Our first morning, we rode from our campsite in a high alpine meadow to the crest of Venable Pass, which separates the San Isabel Forest and the Rio Grande. The trail included sections as narrow as my living room coffee table, with sheer drops off the side. Siesta plodded carefully. She did not want to topple into the canyons any more than I did. Even so, I leaned my body into the mountain to counter-balance. We dismounted several times to let the horses negotiate more freely.
The adventure started at the trail head a few miles from Bear Basin Ranch in Westcliffe, Colorado, a working cattle spread that also operates pack trips for dudes like me. While trail chief Kevin Madler loaded our gear onto the pack horses, we got a lesson in basic horsemanship from Chrissy Cicha-nowski, who grew up on her grandfather’s cattle ranch in Gunnison and was riding before she could walk. The word “rodeo” peppered her lesson, as when she said you could “start a rodeo” if you cinch the saddle too tight or put on the bridle parts in the wrong sequence.
Chrissy also taught us how to work around our mounts. Since horses can’t see directly behind themselves, we were told to pat their hindquarters and keep talking when we were at their rumps, so they wouldn’t spook and kick.
We were eight riders — a brother and sister, their spouses and a teenager belonging to one of the couples, another couple on a rare vacation without their two teenagers, and me. Guiding us were two wranglers, plus three pack mules to carry the gear and food. Chrissy also brought her dog, Chewy, who carried his own provisions in a true doggie bag strapped over his back. Chewy was our scout, racing ahead and doubling back, tail wagging happily. This, I thought, is what riding the range is supposed to be.
Chrissy’s horsemanship lessons paid off when a worn leather buckle on Siesta’s hackamore (a kind of bridle) broke as we bushwacked through a thicket of low brush.

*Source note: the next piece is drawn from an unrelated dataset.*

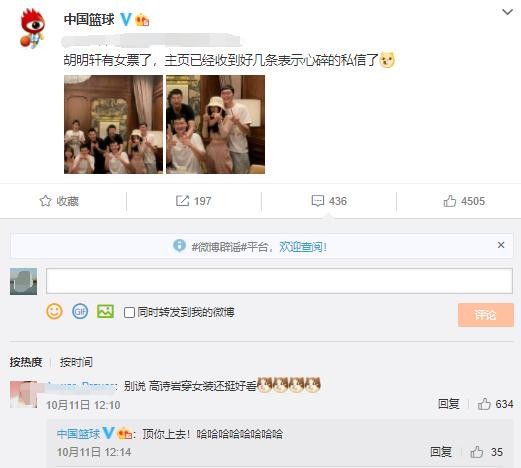Open the emoji picker smiley icon
Image resolution: width=521 pixels, height=468 pixels.
click(54, 312)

In essence, that left me without a “steering wheel” or “brakes” to control Siesta once she figured out she was now boss.
Learning the Ropes
Thanks to the wrangler’s instructions, I knew enough to grab the lead rope and make the mare stand still. In moments, Chrissy was at my side, knotting the dangling leather pieces together securely enough to hold until we got back to camp.
Not that I didn’t have my urban cowgirl moments. While riding one day, I left the reins loose enough to allow Siesta to decide her own path through a dense cluster of spruce and lodge-pole pine. Her head and neck were already in between two narrowly spaced tree trunks when I realized that while her bulk would squeeze through, the extra width known as my legs would not. I pulled the reins back hard. Siesta backed up, and I heard delighted laughter from the two riders right behind me. They entertained the rest of us by retelling the story around the dinner campfire.
One night, a rustling noise by my tent awoke me. It was Siesta, who had gotten loose. Although this was mid-August, the temperature had dropped to around freezing. I was snug and warm inside my sleeping bag and dreaded the effort of struggling out of the bag, putting on a jacket and shoes, groping my way out of the tent, and then reversing the process after retying her.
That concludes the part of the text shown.